Though Smith was granted another two years of eligibility upon his arrival at Georgetown, we were left to wonder if we'd ever see him play college basketball for a high-major program again. After all, Greg Whittington was one of Georgetown's leading scorers when he was ruled academically ineligible in January 2013. Whittington was dismissed from the program the following November and has been something of an urban legend ever since.
But Smith did come back, and he has been better than ever for a tournament-bound team.
Smith had recorded just four double-doubles in 84 career games before this season, but he already has six this year. He also has seven games with at least 15 points, including a 20-point game against Kansas in which he made the Jayhawks look absolutely hopeless in the paint.
Playing 21.3 minutes per game might not seem like much for most 5-star players, but it's significantly better than the past three seasons for a big man who is scoring, assisting and rebounding at a career-best rate. And it has been enough for Smith to be named one of the 15 candidates for the inaugural Kareem Abdul-Jabbar Center of the Year Award.
His odds of finishing ahead of Jahlil Okafor and Frank Kaminsky to actually win the award are slim to none, but to even be recognized as one of the 15 best big men in the country after all he has gone through is an incredible accomplishment.
If 2014-15 Joshua Smith had shown up three years ago, he probably would have been a lottery pick. Nowadays, he isn't even showing up as a projected draft pick on DraftExpress.com, but that hasn't stopped him from resurrecting his college career.

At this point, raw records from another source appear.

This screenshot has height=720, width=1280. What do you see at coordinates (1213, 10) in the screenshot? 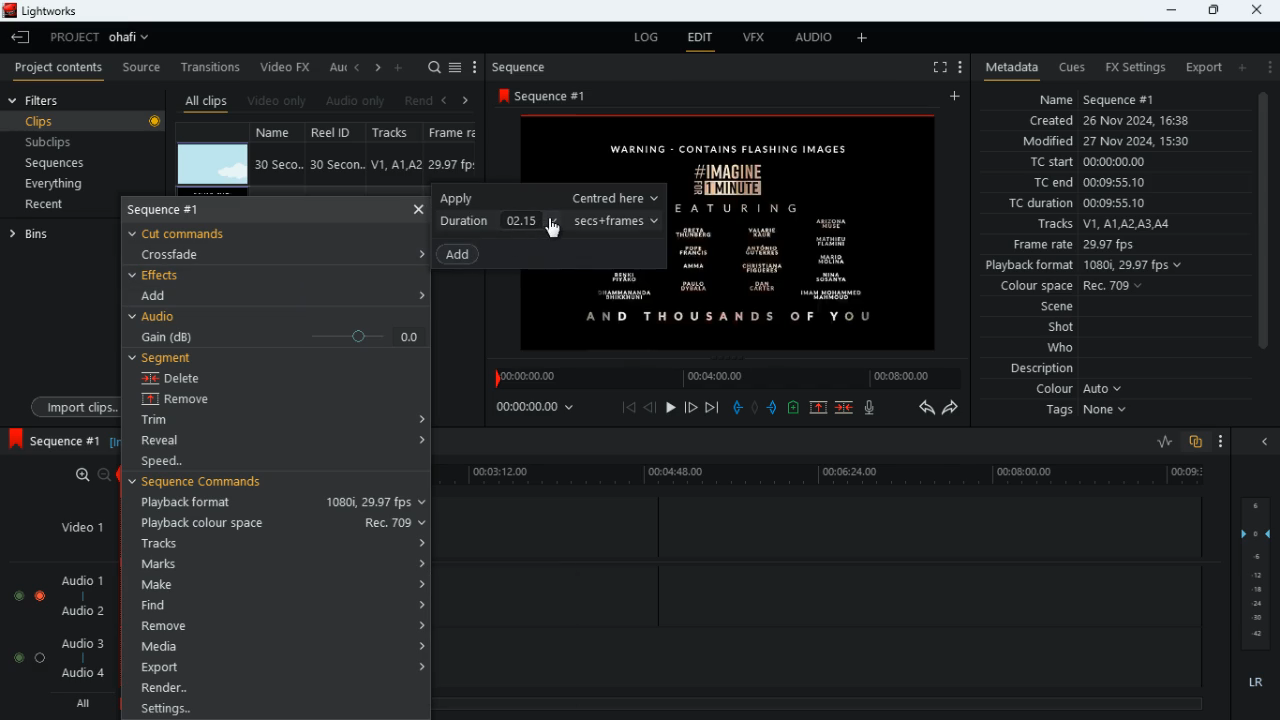
I see `maximize` at bounding box center [1213, 10].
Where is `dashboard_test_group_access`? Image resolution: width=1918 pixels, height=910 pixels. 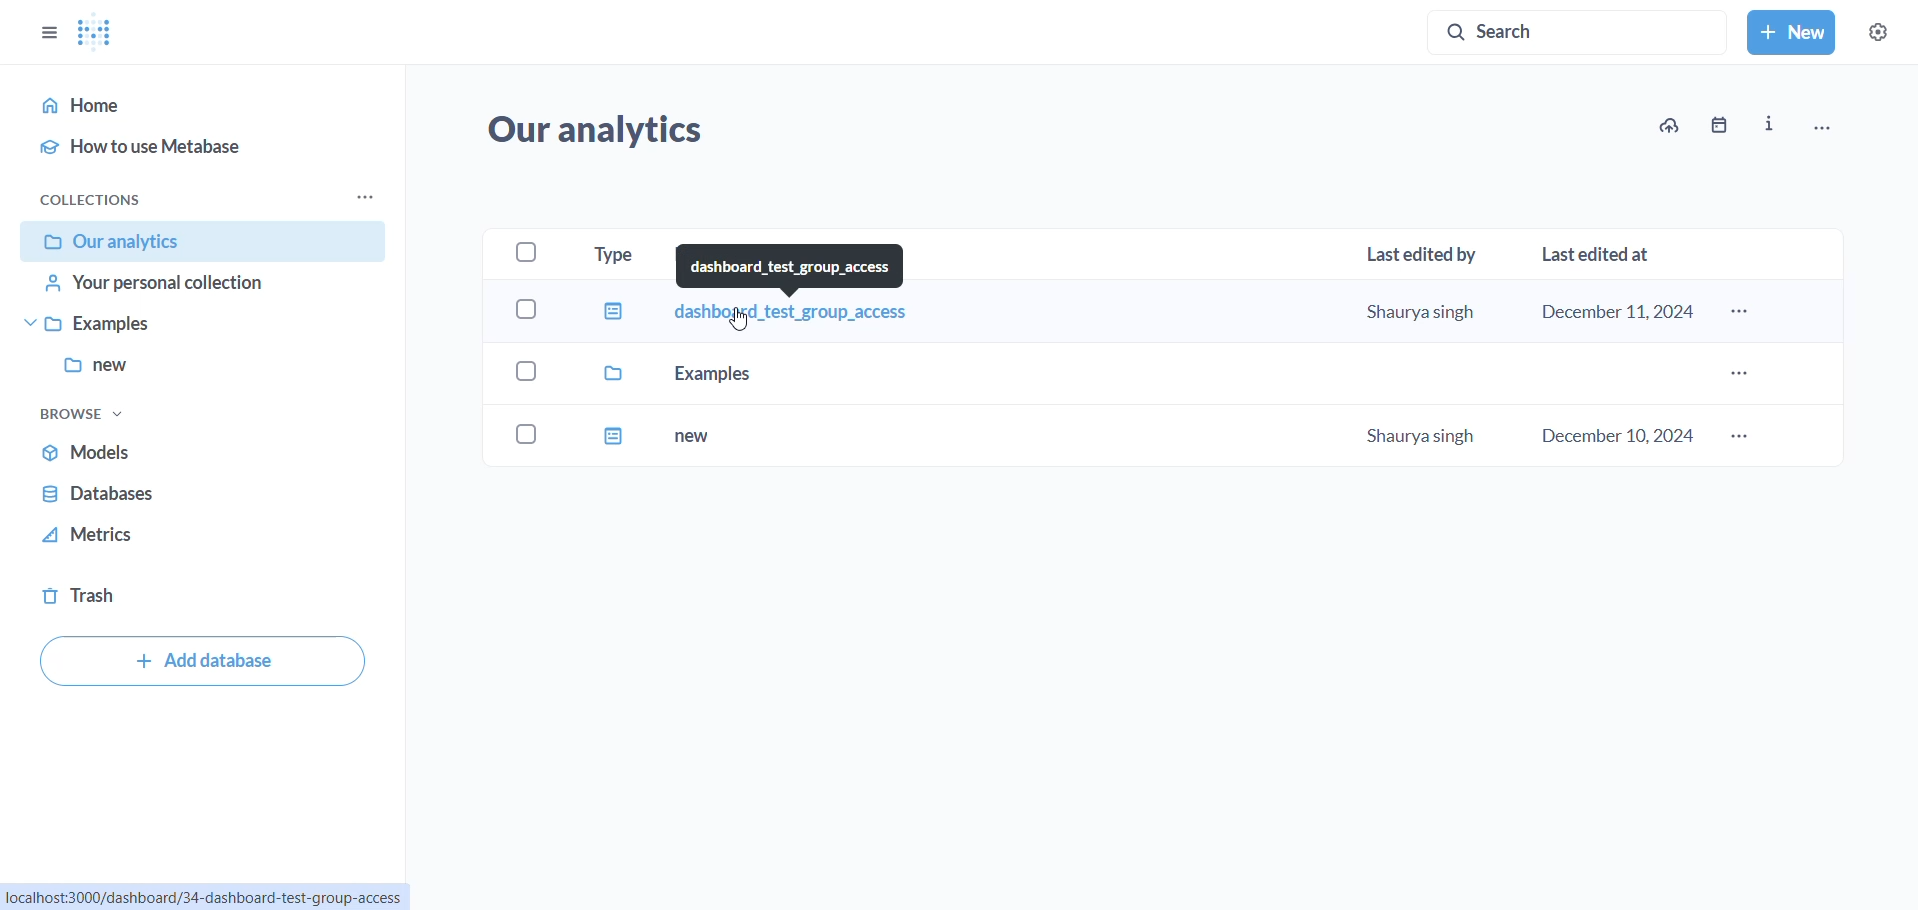
dashboard_test_group_access is located at coordinates (1008, 315).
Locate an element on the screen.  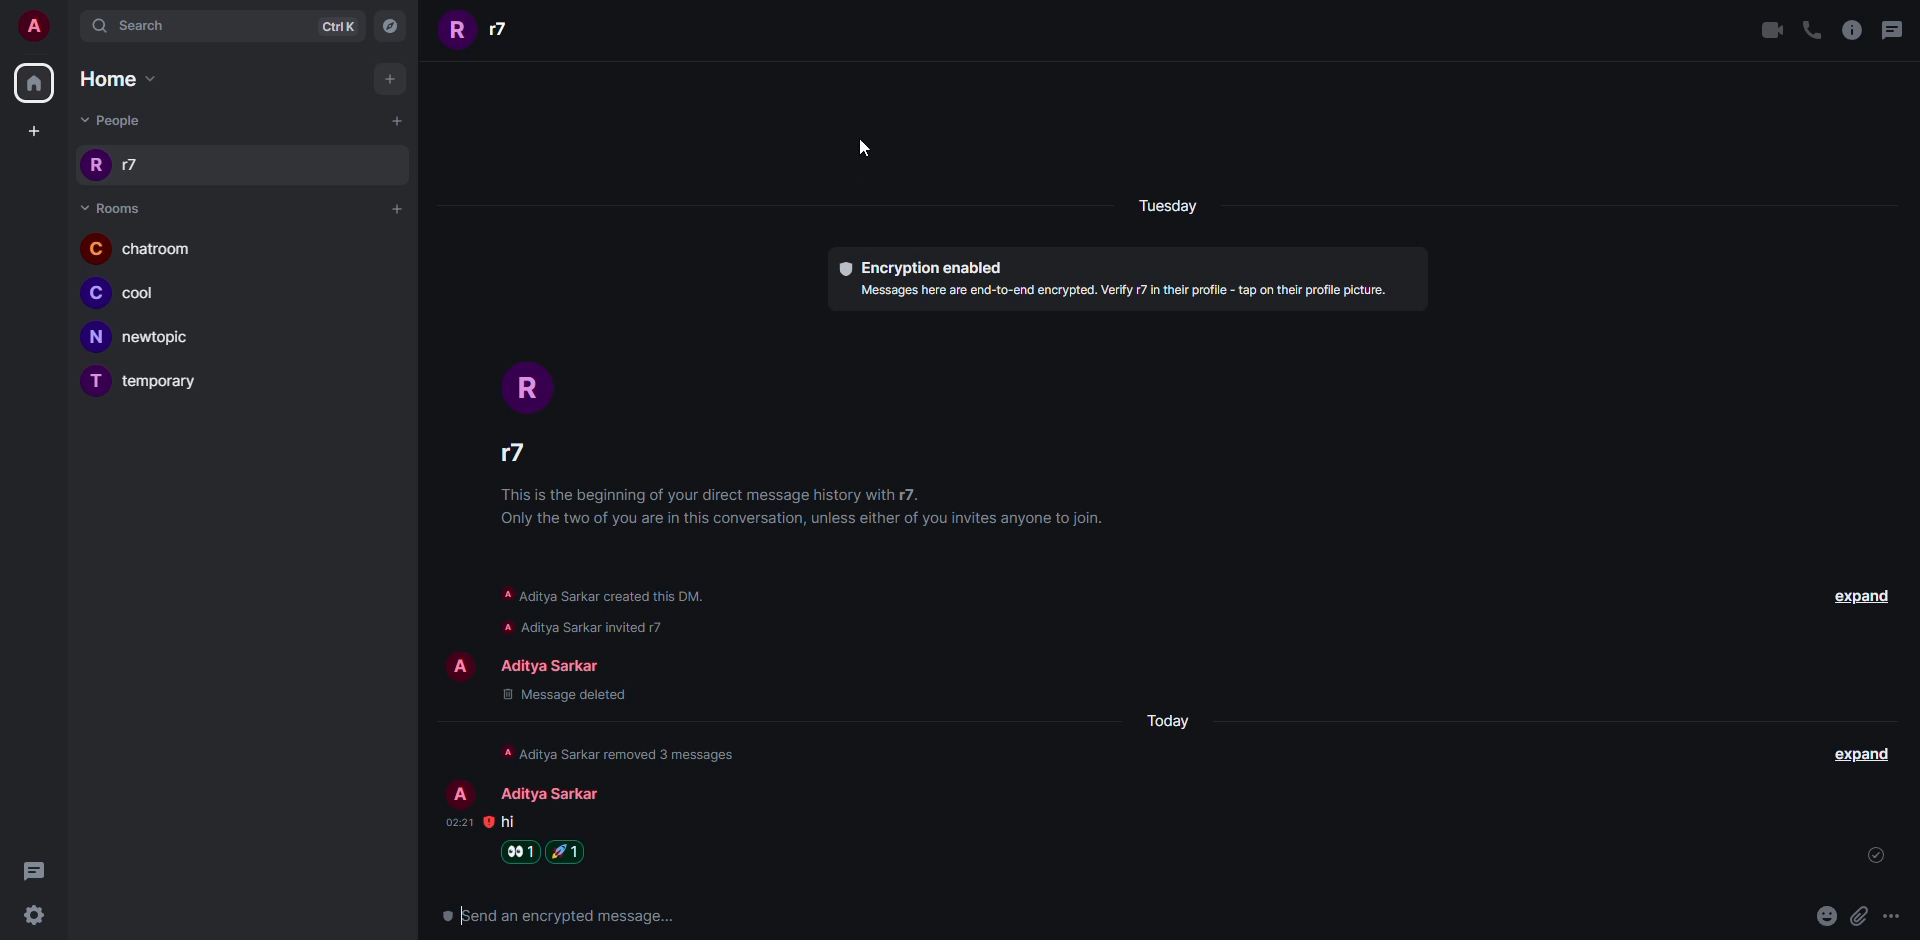
profile is located at coordinates (460, 669).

"I think the light's going to come on," UCLA's Tony Parker told Wharton in October 2012. "(It's) just that for some people it takes longer. When Josh wants it, he'll get it."
Nearly five years after his college career began, it looks like Smith finally wants it. Georgetown fans are hopeful the light stays on long enough for him to carry this team at least to the Sweet 16 for the first time since 2007.